Caso ci riempie le orecchie di un profluvio di parole e suoni (azzeccate alcune trame alla chitarra e gli inserti armonici), che non stanno in piedi da soli, zoppicano nell’insieme di brani che, seppur attestati di biografismi, risultano derivativi.
Certo, le melodie sono più dolci, meno nervose rispetto al ferrarese Brondi (pensiamo a due delle migliori tracce del disco: “Dimmi qualcosa in silenzio”, più introspettiva e matura, e “Fiato corto” dall’arrangiamento bucolico, molto caldo), ma resta il forte dubbio che, se non ci fosse stato il primo a tracciare una nuova via al cantautorato, probabilmente Caso non avrebbe interpretato le sue canzoni in questo modo.

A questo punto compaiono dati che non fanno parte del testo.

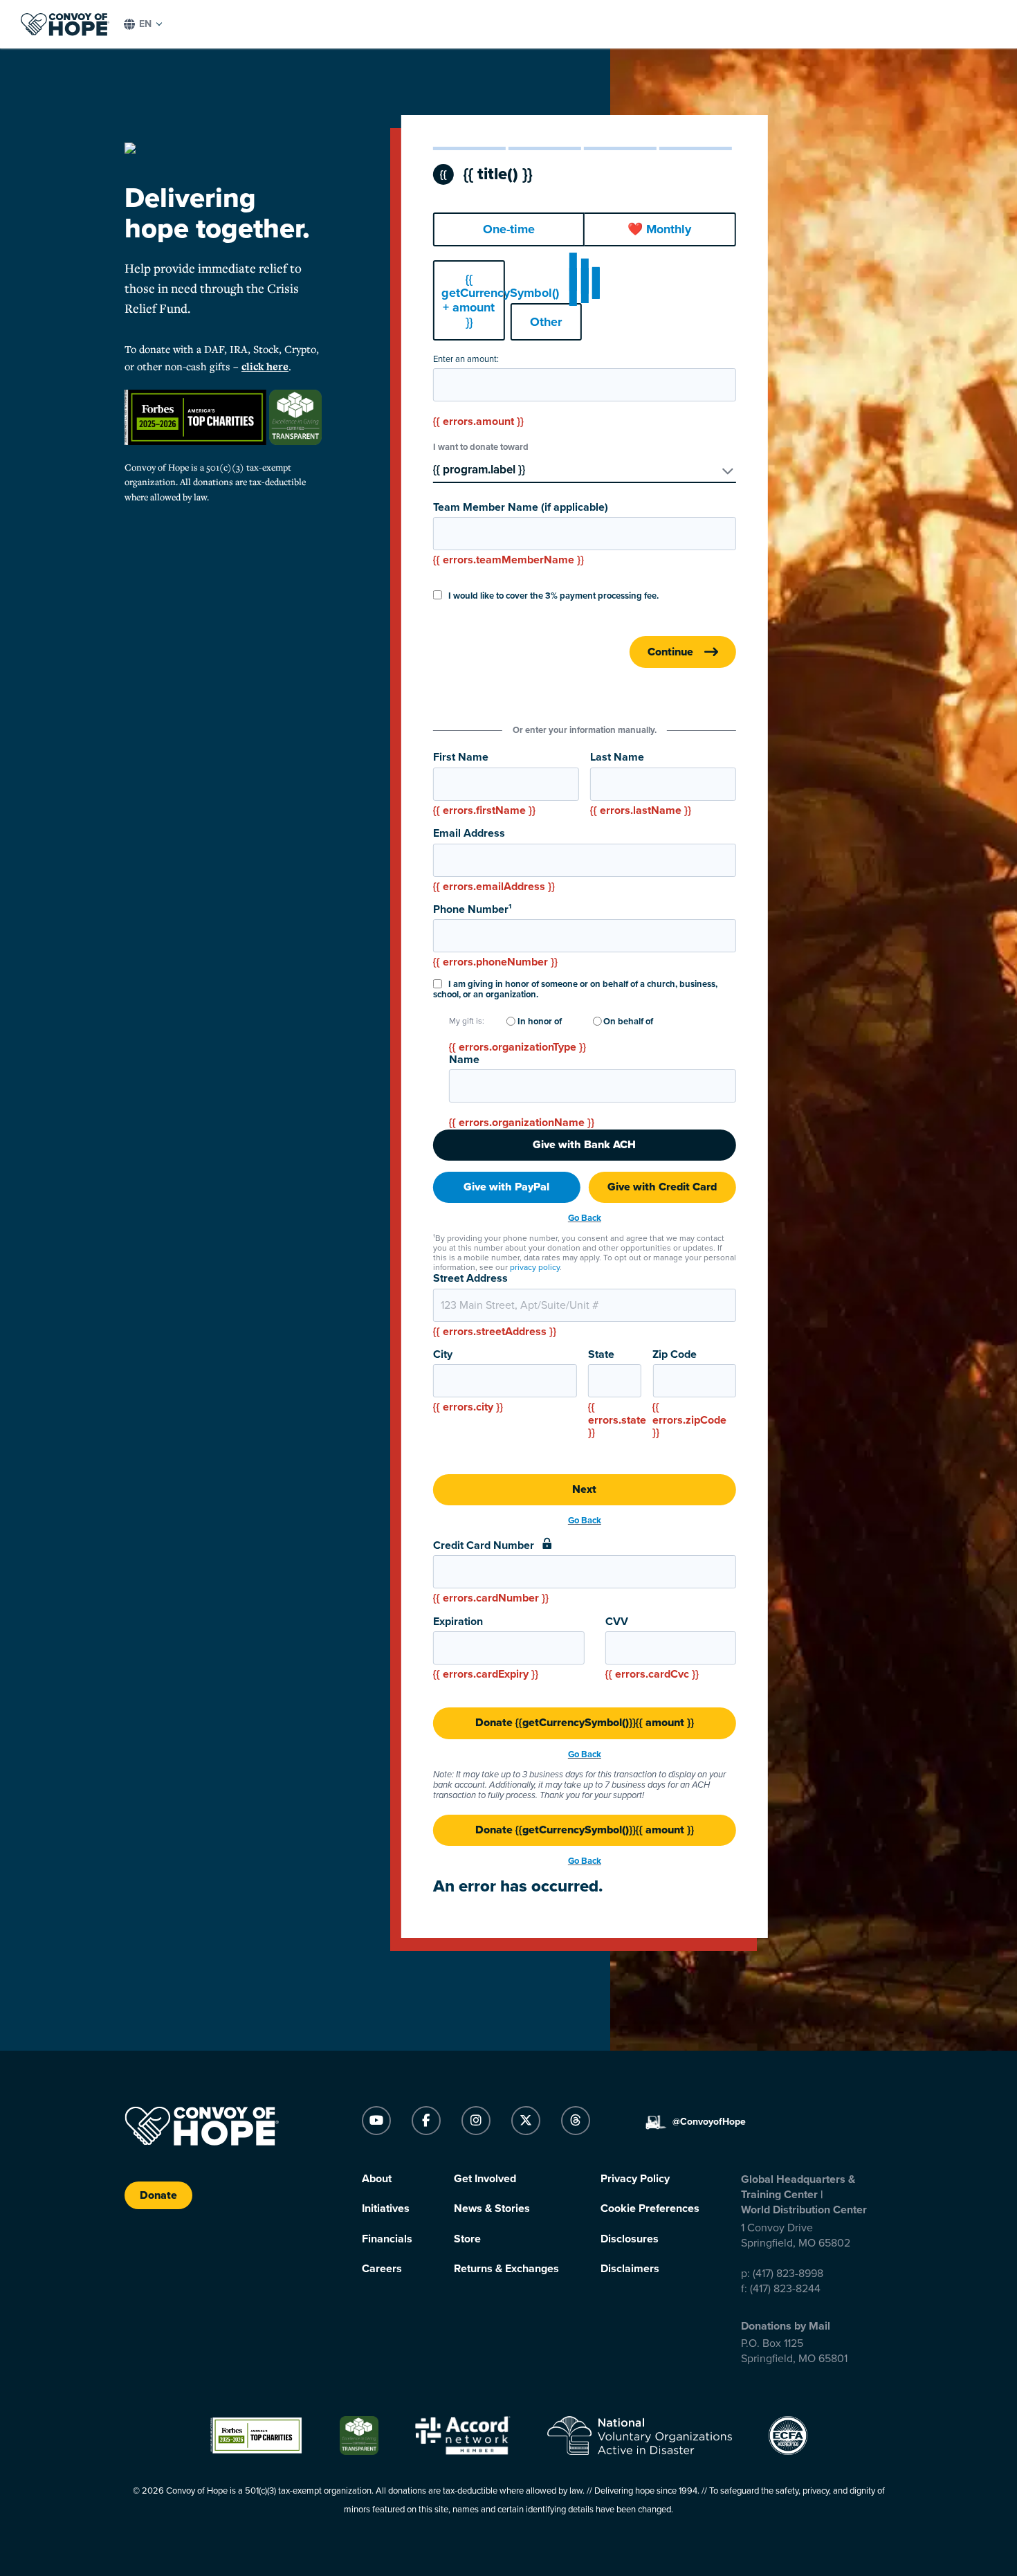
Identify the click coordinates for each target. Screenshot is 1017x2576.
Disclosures (630, 2239)
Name (464, 1060)
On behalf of (627, 1022)
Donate (158, 2195)
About (377, 2179)
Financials (387, 2239)
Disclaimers (630, 2269)
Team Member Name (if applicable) (520, 534)
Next (584, 1489)
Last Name (640, 784)
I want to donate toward (481, 447)
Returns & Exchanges (506, 2269)
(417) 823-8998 (788, 2273)
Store (467, 2239)
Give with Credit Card (662, 1187)
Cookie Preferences (650, 2208)
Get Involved (485, 2179)
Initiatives (386, 2208)
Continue (670, 652)
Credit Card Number (491, 1572)
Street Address (494, 1305)
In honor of (538, 1022)
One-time (509, 229)
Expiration (485, 1648)
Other (546, 321)
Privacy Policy (635, 2179)
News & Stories (492, 2208)
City (468, 1381)
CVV (652, 1648)
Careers (382, 2269)
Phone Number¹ (495, 936)
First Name (484, 784)
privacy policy (535, 1267)
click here (264, 366)
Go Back (584, 1218)
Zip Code (689, 1394)
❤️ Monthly (659, 229)
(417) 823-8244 (785, 2289)
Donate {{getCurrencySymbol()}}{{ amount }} (584, 1723)
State (614, 1394)
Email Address (494, 860)
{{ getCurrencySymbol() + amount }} (473, 300)
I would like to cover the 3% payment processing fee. (552, 595)
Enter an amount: (466, 359)
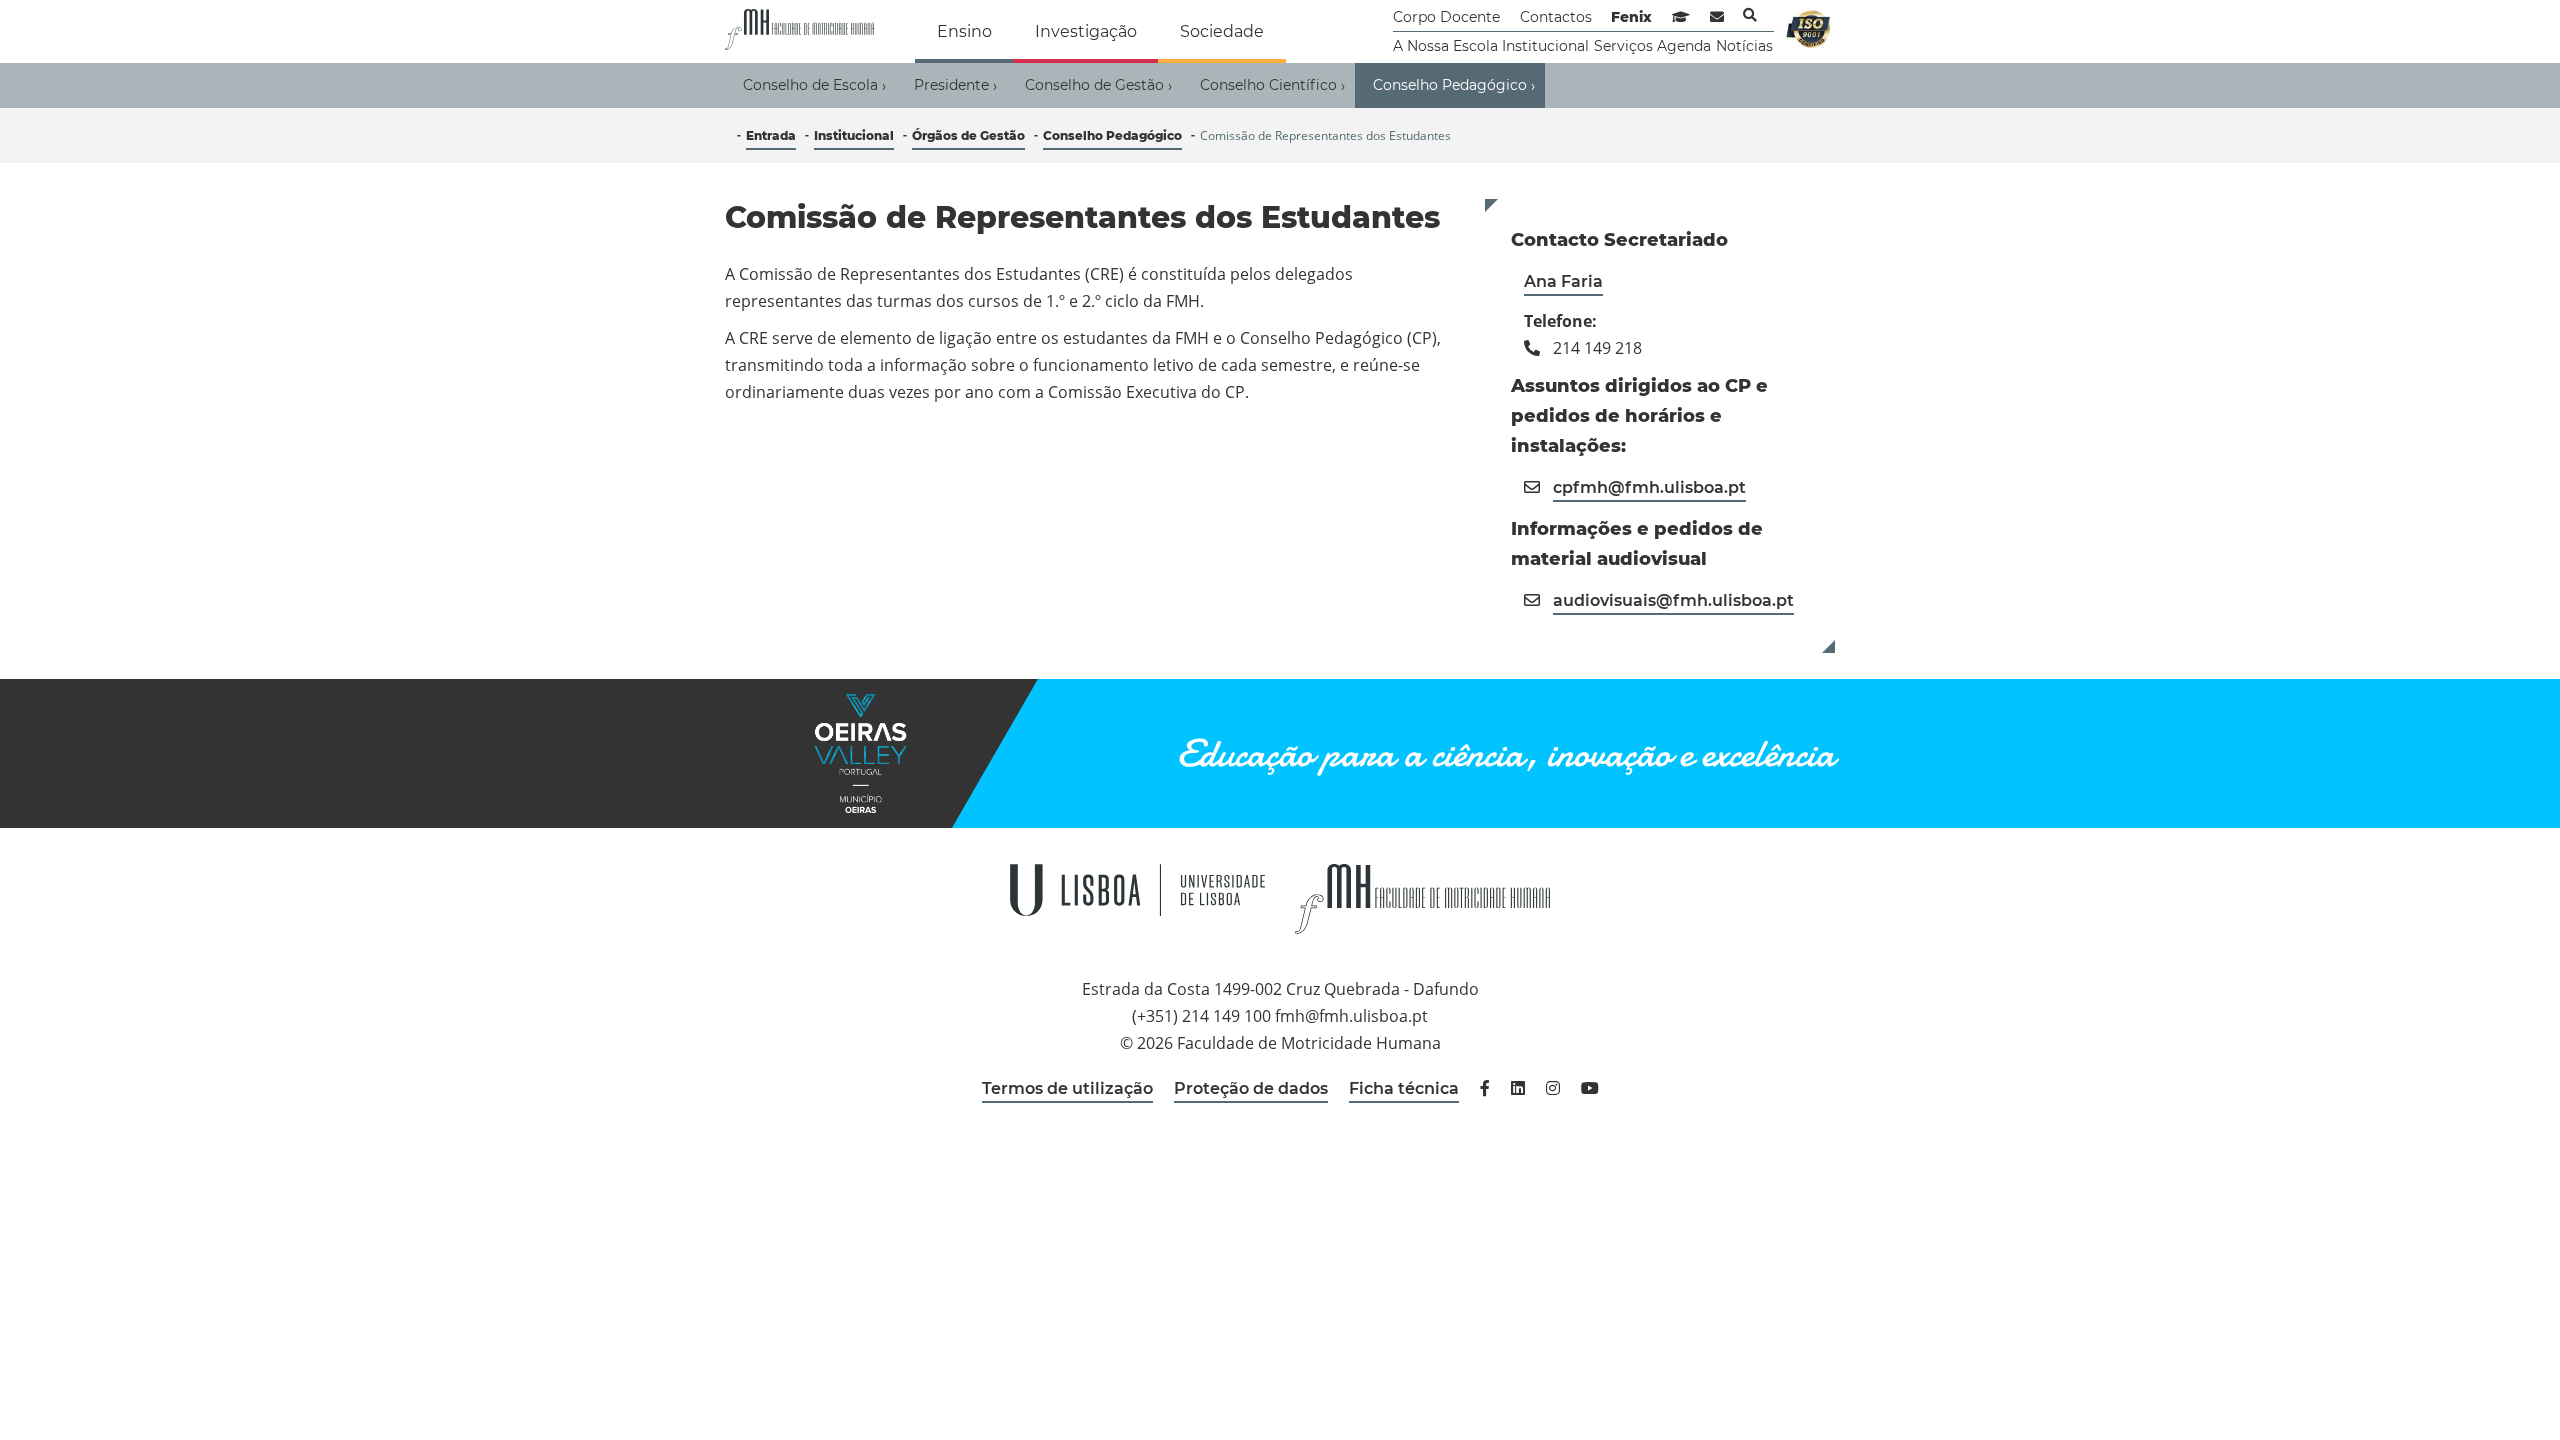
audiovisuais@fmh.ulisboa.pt (1673, 600)
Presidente (955, 85)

In “Hopper” il testo, uno dei più interessanti del lotto, è “vomitato”, veramente sentito e credo possa essere questa la vera strada per Caso, considerando (e qui mi spiace toccare un punto dolente ma inevitabile) quanto faccia fatica a intonare canzoni propriamente dette.
La stonatura del cantato non può assurgere a “stile”, è piuttosto un limite enorme, che impedisce a canzoni di per sé intriganti (“Balena Bianca”) di risaltare nella sua bellezza. Alla lunga stride troppo e diventa fastidioso.
Un cantautore che è sostanzialmente è un enigma. Da una parte è palese che egli abbia delle idee e la voglia e la giusta ambizione di comunicarle a un pubblico, con il quale è in grado di entrare in empatia, ma dall’altra parte è necessario che faccia un ulteriore salto in avanti a livello stilistico, rifuggendo del tutto i modelli sopra citati. Più che un “diario in musica” gradirei sentire un lavoro certamente sincero ma pure aperto verso il mondo. Invece qui la chiusura (nel proprio strumento, nella propria stanza, nel proprio condominio) sembra elevata a valore.